[WHAT YOU NEED TO DO] Report each line of the records that contains the string "Action".

[TASK INPUT]
┏━━
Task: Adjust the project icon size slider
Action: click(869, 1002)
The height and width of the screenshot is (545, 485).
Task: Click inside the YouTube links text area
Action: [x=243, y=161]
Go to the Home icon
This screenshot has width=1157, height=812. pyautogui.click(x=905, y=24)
┗━━
┏━━
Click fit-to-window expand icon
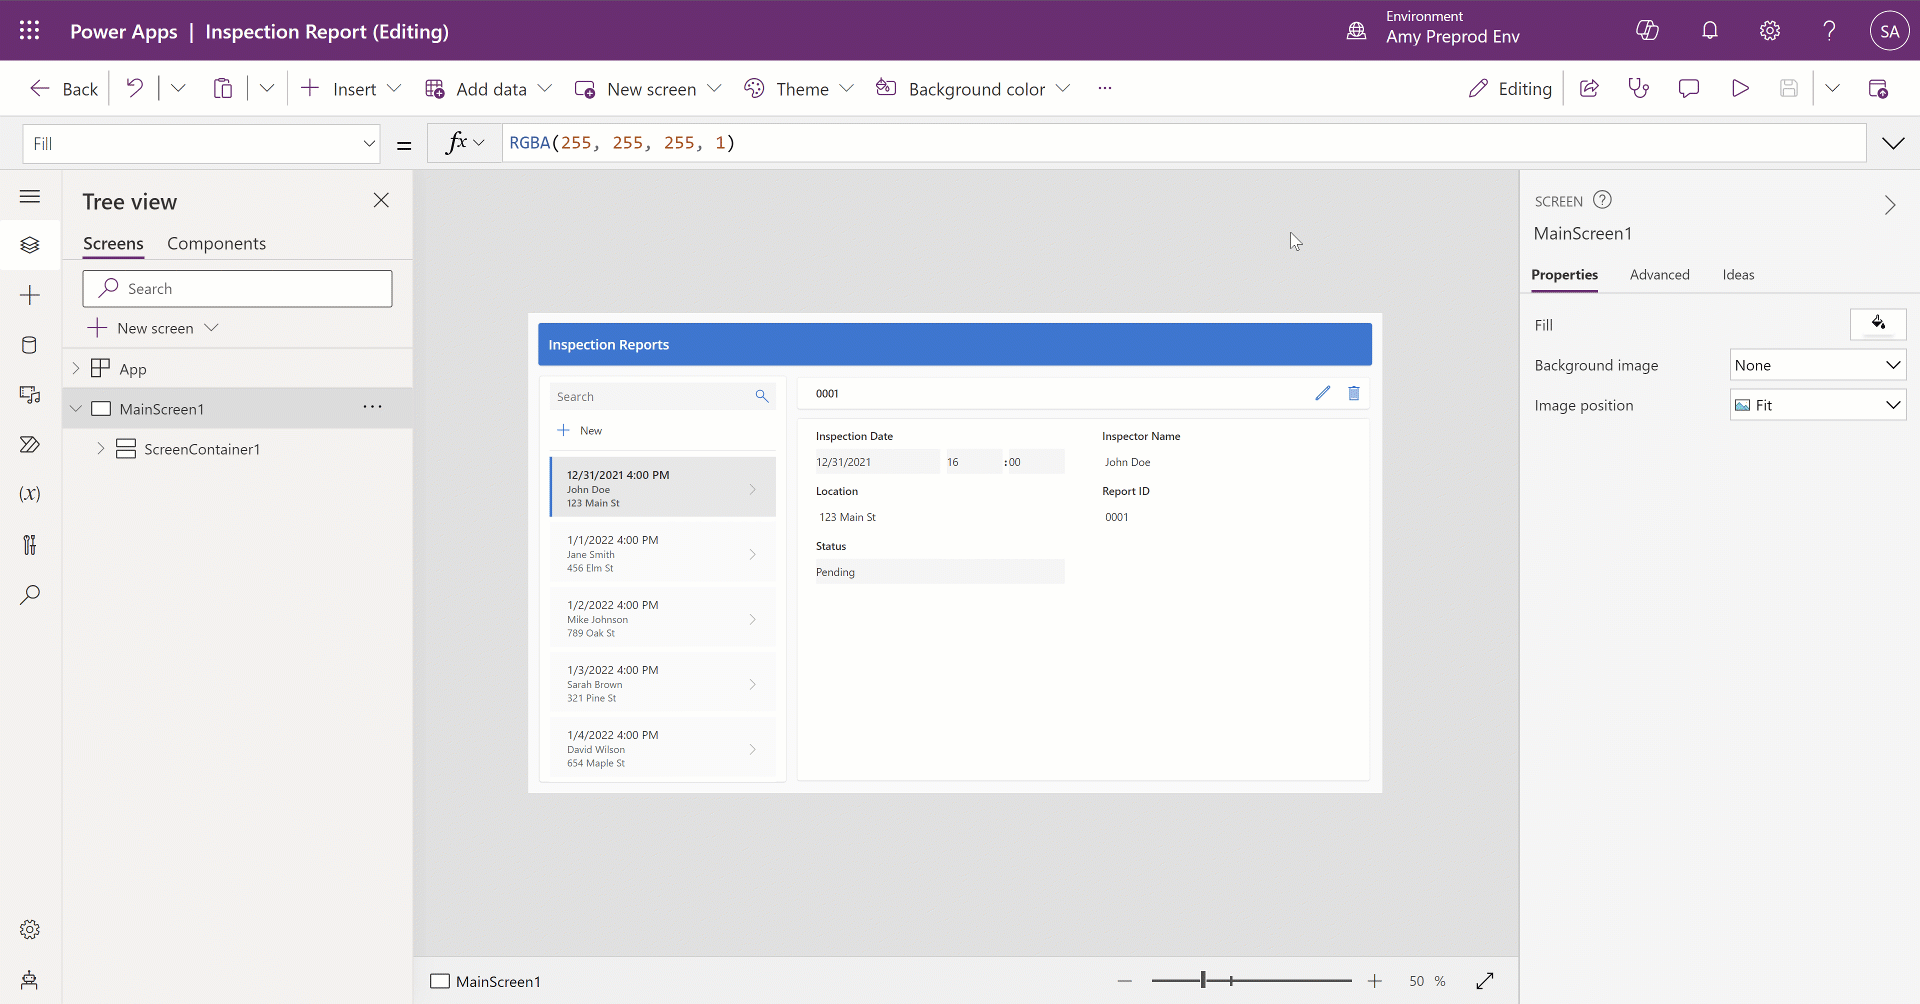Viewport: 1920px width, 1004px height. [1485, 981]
┗━━
[FINAL RESULT]
Action: click(869, 1002)
Action: [x=243, y=161]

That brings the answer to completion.